Essa camada não precisa existir no primeiro momento. Para começar, log local, testes de consultas conhecidas e revisão manual dos resultados já dão sinais suficientes. Quando o volume justificar, o mesmo desenho aceita uma tabela de eventos sem trocar o índice inteiro.

Busca revela o vocabulário do leitor. Às vezes o leitor procura por uma palavra que o autor nunca usa.

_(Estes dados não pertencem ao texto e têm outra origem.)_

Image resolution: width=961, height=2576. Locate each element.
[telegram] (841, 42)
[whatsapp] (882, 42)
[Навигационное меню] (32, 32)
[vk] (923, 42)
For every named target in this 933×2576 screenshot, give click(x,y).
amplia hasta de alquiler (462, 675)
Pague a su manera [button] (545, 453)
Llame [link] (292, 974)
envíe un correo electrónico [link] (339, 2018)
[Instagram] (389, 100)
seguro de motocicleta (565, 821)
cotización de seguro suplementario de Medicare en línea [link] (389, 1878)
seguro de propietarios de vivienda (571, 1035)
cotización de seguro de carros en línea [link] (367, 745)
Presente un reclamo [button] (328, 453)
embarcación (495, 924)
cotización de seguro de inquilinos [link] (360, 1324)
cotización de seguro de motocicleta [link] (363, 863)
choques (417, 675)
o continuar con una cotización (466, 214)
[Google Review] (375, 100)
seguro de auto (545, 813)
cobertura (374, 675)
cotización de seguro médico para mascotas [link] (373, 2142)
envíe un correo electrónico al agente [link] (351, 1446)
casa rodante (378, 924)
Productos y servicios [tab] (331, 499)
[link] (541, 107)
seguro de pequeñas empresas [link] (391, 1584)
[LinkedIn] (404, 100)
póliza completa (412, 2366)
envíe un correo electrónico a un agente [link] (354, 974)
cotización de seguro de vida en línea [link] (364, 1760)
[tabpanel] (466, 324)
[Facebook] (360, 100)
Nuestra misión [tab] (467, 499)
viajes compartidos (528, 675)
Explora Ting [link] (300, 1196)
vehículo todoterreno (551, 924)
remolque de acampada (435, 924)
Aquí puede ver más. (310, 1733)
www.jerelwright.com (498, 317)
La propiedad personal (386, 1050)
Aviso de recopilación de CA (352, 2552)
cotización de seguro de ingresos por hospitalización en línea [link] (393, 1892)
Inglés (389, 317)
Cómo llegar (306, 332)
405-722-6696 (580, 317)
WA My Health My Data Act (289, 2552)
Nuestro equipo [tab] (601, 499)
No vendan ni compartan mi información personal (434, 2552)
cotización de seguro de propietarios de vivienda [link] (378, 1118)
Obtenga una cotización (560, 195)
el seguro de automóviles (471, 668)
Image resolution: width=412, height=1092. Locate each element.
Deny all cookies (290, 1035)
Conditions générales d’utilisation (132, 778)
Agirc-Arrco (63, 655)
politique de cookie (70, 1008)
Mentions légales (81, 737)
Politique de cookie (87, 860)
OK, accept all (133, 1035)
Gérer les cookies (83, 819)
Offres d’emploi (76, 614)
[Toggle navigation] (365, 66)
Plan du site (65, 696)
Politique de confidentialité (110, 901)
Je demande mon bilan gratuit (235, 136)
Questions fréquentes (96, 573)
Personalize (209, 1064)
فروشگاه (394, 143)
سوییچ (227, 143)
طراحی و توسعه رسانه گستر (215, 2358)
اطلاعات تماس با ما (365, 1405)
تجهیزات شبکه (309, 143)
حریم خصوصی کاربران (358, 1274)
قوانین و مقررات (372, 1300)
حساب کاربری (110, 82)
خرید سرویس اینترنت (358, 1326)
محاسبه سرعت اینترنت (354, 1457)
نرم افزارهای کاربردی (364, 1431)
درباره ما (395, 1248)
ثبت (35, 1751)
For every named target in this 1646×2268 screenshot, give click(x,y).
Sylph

Essa diferença mostra uma distância entre como o conteúdo foi escrito e como ele é procurado.

Fechamento

O mecanismo implementado neste blog nasceu de uma restrição simples. Eu queria busca inteligente sem transformar a hospedagem em uma plataforma complexa.

A solução ficou em camadas.

Markdown vira HTML e também vira índice. Artigos longos viram chunks. Chunks entram no SQLite. FTS5 oferece busca textual rápida. BM25 ordena por relevância. Um vocabulário do corpus corrige typos. Um vetor lexical enriquecido aproxima alguns conceitos dentro do domínio. A interface destaca termos, permite navegação por teclado e aponta direto para a seção.

O resultado ainda pode evoluir. Analytics pode entrar depois. Um banco vetorial pode entrar depois. Um modelo maior pode entrar depois. Mas a busca já deixou de ser uma comparação literal de strings. Ela passou a combinar o que o leitor digitou, o vocabulário dos artigos, o ranking textual, a correção de erro e a proximidade vetorial.

Esse é o ponto mais importante da implementação. Situações simples foram tratadas com soluções simples e baratas. hexagonil e CAAP precisavam de vocabulário e fuzzy, não de modelo maior. sistema lento se beneficiou de embedding denso porque descreve uma situação, não apenas uma palavra. A arquitetura ficou em camadas para que cada problema pague apenas o custo que precisa pagar.